Are you someone who tries to be too nice?
Do you hold back from expressing your anger?
Do you blame yourself for what goes wrong in a relationship?
Do you constantly feel others’ problems are yours, too?
Feeling anger is a natural and useful response. But eating it up can wreak havoc on your emotional state and relationships?
There can be a lot of pressure to be nice, caring, compassionate, and agreeable.
However, applying judgment to our raw emotions can hold us back from experiencing them, and taking in important cues that they communicate.
As Swiss psychologist, Carl Jung reminds us, “What we resist, persists.”
It comes down to this. Anger is an emotion that needs to find its pointed release.
The way I see it, you have two options:
You can either use it to grow some teeth and become a stronger monster-dragon-warrior version of yourself.
Or you can avoid it, ignore it, and not take advantage of the lesson it has to teach, and become a weak monster-dragon-warrior version of yourself.
That doesn’t mean that you have to become a raging monster-dragon-warrior version of yourself. But you can use it to feel out your sense of worth, action, assertiveness, and confidence.
What role does anger play?
Anger tends to make itself known when you are under some form of threat or risk.
It fuels you for action and direct response when you are being invaded when you don’t agree with something, or when you need to take action to change your circumstances.
Keep in mind that feeling anger and expressing it violently are two completely different things.
Emotions are simply cues. The signal information to your body, subconscious framework, and prevailing mindset.
Emotions can come and go. But if one keeps resurfacing, and you don’t pay attention, it will find a way to come out, whether you intend to or not.
According to Jung, if we ignore emotions from the unconscious realm because our overriding conscious mind is not ready to deal with these contents, their energy flows off into the instinctual sphere. What is the result of repressed anger? Irritation. Frustration. Outbursts. Tears. Bad moods. Inner disharmony.
So, if it feels like someone is bullying you or walking all over you, and taking metaphorical bites out of your side, anger can help you to see that more clearly and set up stronger boundaries.

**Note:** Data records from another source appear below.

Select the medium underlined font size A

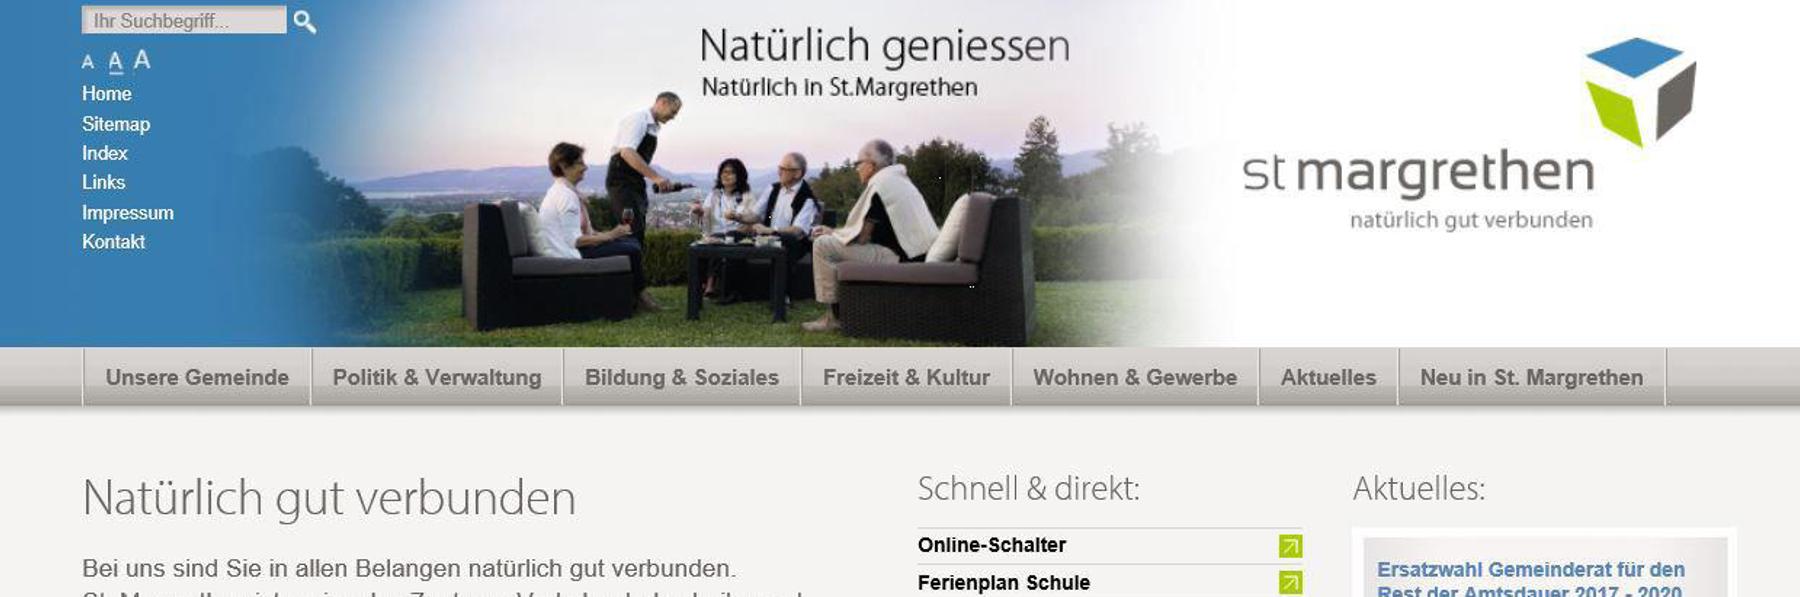116,62
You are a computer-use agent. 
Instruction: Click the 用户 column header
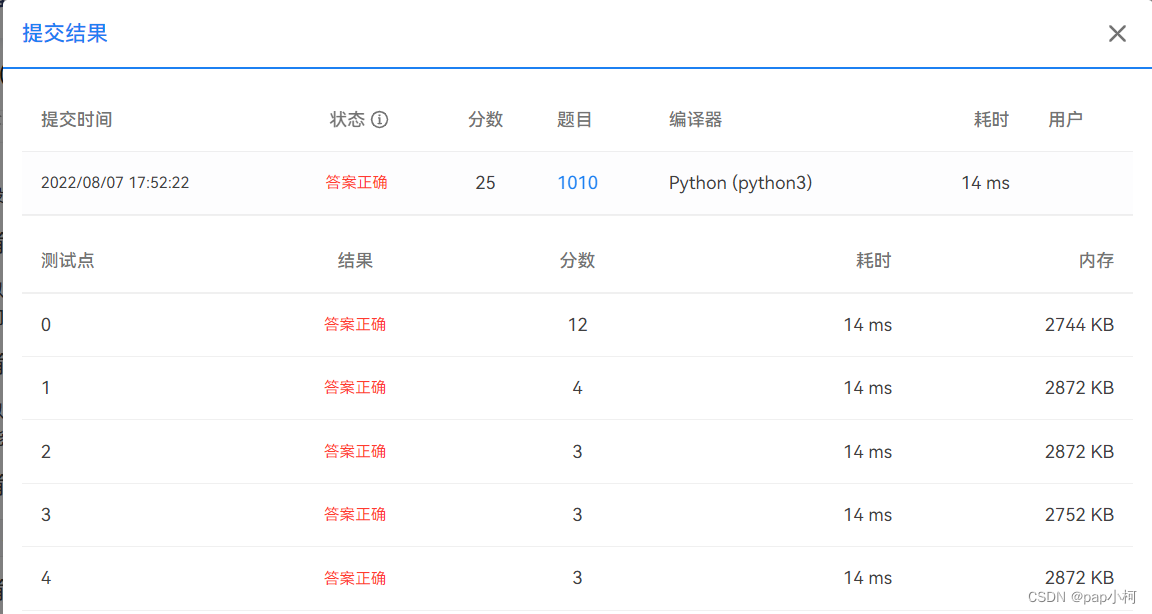coord(1063,118)
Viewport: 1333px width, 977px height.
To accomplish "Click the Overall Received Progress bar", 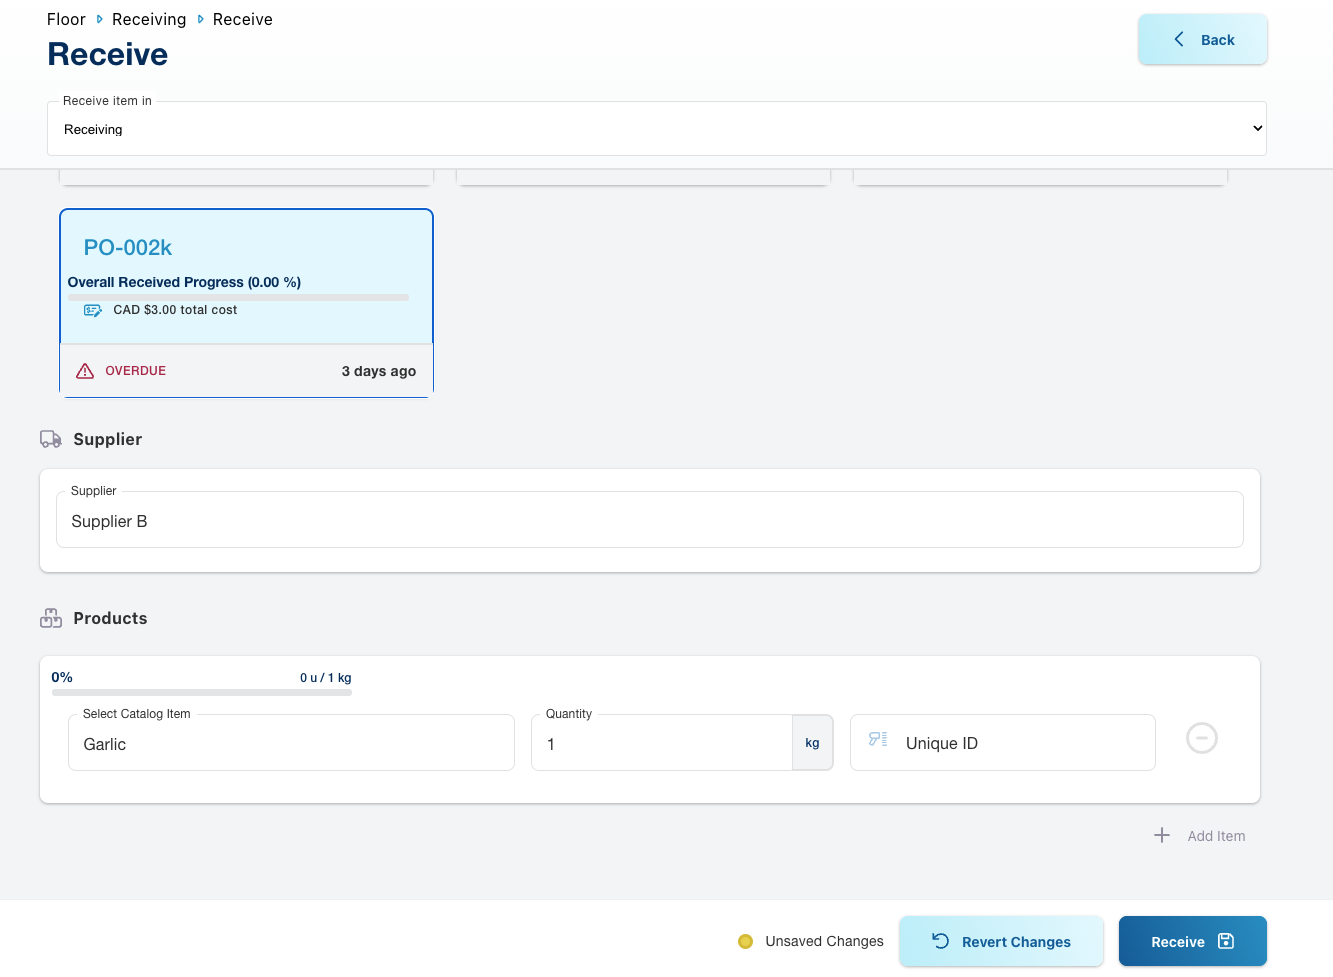I will point(238,297).
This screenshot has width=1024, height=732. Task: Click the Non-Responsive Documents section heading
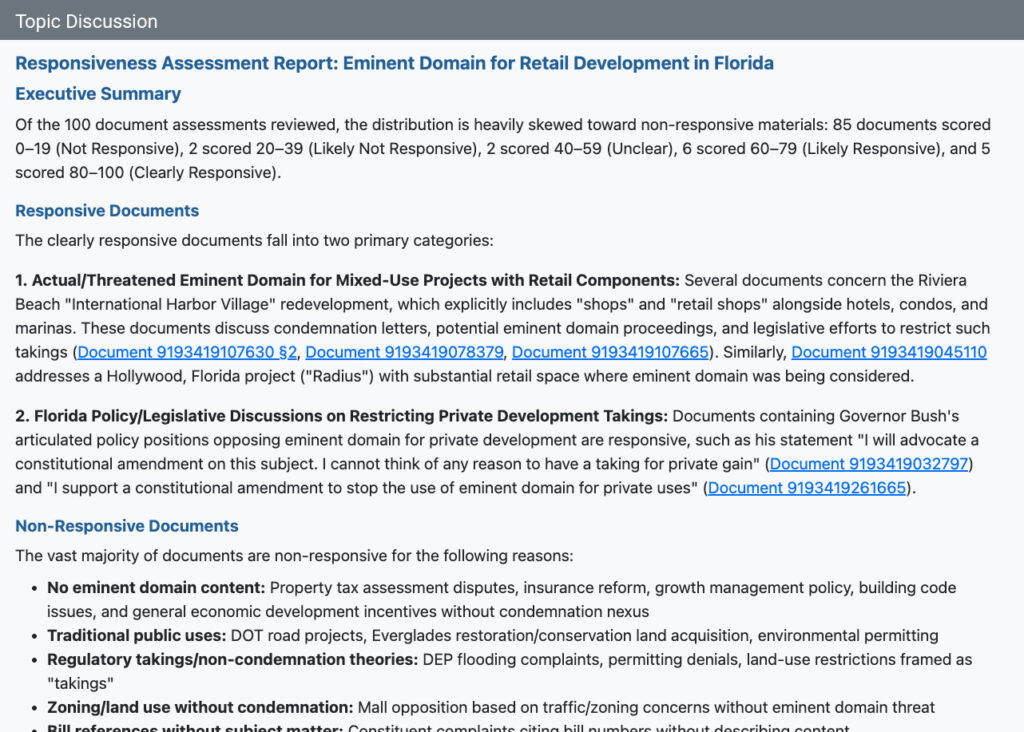(x=127, y=526)
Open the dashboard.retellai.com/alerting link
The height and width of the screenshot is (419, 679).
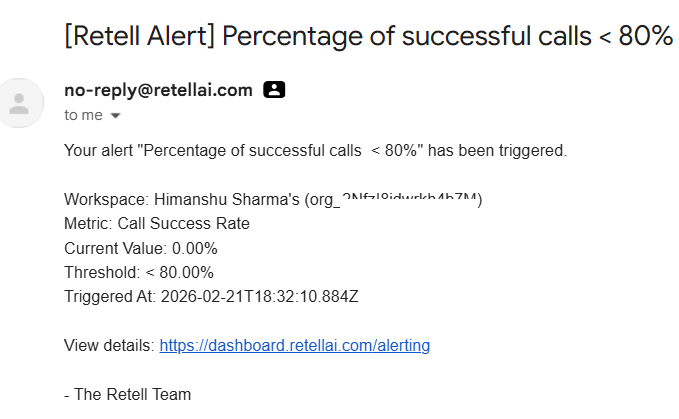pos(294,345)
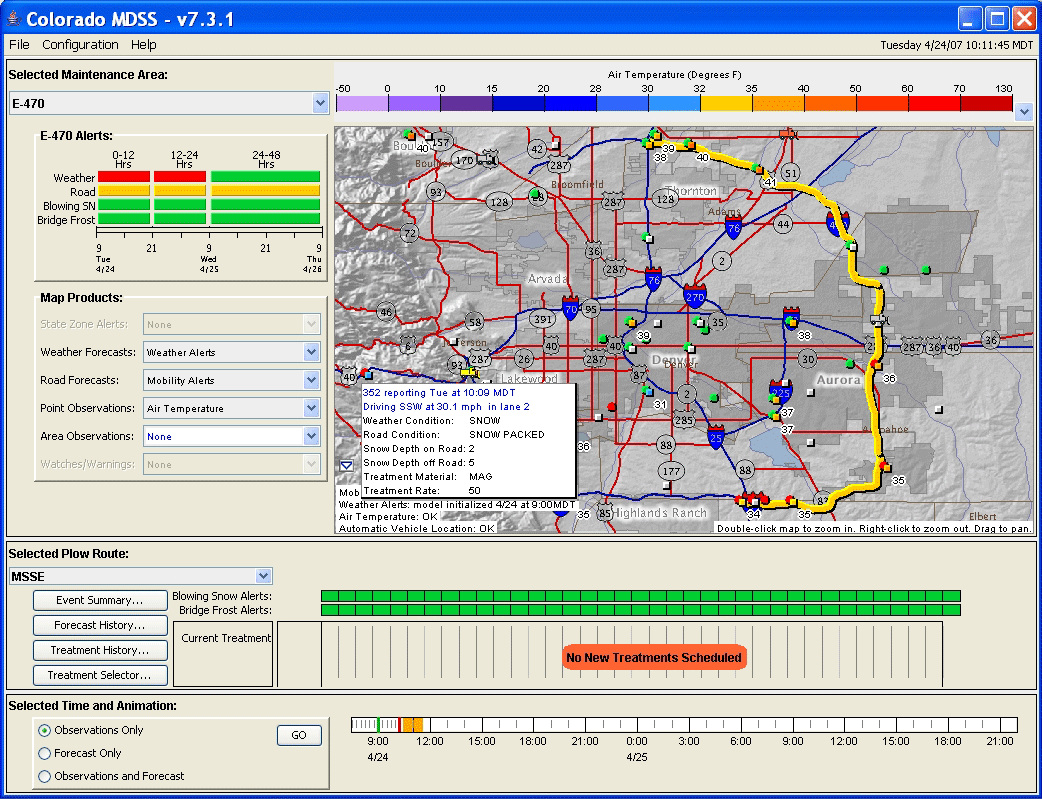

If someone isn’t hearing or recognizing your experience, it can signal to you that you need to be assertive, clear, speak up or make a change.
And interestingly, if you are trying to be too perfect or virtuous, too sweet and nice, anger and irritation can make themselves known as a means to pull you back into balance and honest expression.
Anger will come back to bite you.
Carl Jung discusses the importance of seeing our shadow side, or all the dark places and qualities we don’t like to recognize and experience.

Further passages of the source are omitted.